> [Exercise]:
From the records below, work out how many lines contain "Marketing". Reply with that number alone.

> [Task data]:
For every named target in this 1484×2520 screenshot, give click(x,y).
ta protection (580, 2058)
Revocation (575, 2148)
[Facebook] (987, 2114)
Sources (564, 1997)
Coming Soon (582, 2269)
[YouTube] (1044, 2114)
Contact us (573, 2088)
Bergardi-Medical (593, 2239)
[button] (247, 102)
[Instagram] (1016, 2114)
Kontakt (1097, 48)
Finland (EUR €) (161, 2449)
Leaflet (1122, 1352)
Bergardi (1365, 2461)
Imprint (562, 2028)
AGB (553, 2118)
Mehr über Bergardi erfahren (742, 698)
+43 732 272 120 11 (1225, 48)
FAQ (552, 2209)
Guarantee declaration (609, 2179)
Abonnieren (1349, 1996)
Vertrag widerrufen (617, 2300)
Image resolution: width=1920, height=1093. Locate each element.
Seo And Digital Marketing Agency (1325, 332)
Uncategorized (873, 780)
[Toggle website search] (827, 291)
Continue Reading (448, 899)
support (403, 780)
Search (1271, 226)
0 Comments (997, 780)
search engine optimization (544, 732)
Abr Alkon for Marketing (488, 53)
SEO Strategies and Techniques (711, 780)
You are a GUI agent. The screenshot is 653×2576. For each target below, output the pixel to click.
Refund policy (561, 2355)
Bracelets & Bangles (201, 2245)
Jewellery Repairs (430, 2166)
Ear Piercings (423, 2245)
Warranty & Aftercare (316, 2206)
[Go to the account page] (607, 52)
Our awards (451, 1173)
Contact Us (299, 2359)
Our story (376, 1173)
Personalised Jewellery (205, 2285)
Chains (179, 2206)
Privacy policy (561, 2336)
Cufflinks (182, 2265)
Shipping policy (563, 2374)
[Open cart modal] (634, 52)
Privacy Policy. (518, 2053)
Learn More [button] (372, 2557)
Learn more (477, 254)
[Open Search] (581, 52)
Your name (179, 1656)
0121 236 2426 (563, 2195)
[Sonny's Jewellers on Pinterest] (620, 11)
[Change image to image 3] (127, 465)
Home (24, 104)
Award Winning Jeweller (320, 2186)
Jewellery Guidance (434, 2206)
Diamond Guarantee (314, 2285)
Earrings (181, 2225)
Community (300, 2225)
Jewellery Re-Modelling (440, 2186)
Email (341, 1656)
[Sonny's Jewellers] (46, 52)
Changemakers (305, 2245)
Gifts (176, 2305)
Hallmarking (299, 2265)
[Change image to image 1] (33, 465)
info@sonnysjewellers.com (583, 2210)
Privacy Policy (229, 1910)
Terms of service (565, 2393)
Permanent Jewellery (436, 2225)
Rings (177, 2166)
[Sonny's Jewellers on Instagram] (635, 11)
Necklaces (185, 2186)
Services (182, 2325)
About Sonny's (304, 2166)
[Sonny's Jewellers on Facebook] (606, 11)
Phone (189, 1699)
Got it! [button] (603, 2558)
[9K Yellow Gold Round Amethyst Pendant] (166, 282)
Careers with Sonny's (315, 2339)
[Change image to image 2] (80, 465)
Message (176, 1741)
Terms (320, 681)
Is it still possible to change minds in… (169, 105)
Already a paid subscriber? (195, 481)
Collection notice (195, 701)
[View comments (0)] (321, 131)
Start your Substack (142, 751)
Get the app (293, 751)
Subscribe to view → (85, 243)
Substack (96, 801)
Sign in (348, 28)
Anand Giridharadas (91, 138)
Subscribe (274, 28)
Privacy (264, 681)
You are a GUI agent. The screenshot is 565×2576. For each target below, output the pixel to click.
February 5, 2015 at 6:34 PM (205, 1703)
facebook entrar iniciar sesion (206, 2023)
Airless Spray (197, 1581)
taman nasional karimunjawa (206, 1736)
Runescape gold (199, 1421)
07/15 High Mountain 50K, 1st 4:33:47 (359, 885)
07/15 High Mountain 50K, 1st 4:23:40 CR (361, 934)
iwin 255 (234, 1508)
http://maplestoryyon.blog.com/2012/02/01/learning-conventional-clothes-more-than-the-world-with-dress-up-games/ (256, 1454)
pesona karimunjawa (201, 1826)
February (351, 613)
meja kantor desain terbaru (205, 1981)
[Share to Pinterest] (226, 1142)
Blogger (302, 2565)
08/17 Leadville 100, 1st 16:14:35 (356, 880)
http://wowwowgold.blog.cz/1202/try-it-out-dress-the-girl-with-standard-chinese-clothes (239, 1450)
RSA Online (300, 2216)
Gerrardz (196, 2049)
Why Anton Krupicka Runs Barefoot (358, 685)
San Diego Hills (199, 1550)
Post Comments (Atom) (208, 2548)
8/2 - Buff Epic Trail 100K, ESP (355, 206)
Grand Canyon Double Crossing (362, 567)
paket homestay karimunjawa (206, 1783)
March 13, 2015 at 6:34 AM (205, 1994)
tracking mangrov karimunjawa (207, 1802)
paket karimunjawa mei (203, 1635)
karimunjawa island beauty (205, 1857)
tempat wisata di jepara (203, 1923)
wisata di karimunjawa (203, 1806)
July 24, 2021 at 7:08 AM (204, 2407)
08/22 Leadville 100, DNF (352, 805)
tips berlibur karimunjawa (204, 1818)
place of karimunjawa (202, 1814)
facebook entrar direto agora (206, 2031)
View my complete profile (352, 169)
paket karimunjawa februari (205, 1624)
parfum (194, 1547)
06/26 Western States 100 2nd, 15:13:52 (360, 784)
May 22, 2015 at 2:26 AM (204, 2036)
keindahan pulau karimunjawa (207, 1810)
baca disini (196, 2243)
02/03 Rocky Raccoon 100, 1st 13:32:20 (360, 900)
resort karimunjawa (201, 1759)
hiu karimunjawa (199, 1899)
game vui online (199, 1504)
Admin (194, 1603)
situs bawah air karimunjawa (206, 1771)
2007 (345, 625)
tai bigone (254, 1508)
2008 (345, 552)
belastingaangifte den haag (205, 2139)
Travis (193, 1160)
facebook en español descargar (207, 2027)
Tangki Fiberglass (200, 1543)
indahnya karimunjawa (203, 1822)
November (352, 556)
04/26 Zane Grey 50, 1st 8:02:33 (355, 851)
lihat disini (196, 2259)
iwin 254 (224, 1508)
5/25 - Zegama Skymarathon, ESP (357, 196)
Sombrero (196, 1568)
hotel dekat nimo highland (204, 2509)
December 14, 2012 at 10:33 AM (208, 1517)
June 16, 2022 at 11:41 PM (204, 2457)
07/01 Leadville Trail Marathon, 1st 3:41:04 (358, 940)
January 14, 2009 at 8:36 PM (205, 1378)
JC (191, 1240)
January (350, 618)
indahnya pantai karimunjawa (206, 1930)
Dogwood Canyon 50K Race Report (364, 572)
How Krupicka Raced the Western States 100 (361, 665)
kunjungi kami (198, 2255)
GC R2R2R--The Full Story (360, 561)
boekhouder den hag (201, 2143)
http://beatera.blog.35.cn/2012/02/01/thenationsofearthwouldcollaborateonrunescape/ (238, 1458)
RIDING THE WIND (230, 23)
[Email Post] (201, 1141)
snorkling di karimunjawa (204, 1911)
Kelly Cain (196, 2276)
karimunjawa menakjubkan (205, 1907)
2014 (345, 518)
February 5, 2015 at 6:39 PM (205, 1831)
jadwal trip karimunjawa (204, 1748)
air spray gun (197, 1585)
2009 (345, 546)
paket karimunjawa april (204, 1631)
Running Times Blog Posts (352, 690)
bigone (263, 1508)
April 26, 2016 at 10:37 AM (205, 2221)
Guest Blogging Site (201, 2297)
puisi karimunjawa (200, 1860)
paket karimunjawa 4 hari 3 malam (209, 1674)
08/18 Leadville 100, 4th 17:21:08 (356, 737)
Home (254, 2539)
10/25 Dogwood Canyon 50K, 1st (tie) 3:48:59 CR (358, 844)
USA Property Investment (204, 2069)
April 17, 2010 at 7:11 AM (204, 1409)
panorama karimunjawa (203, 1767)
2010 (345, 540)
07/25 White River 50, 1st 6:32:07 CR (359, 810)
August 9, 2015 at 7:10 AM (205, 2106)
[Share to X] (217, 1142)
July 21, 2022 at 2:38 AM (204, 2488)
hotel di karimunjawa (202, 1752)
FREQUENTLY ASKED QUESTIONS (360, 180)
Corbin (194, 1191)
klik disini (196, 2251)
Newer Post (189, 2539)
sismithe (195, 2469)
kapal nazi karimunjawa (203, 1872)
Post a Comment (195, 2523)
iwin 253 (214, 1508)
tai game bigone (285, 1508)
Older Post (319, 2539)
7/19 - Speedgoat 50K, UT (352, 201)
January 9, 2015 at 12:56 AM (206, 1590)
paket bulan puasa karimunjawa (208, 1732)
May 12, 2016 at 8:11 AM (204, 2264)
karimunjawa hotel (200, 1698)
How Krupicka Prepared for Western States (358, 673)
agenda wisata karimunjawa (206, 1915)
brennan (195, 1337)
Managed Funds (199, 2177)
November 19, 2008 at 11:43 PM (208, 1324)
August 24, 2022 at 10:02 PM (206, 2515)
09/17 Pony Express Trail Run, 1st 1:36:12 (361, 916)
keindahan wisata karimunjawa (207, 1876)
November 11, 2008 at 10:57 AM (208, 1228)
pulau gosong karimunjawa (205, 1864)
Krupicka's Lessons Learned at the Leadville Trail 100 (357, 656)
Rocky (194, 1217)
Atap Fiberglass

> [Answer for this exercise]:
2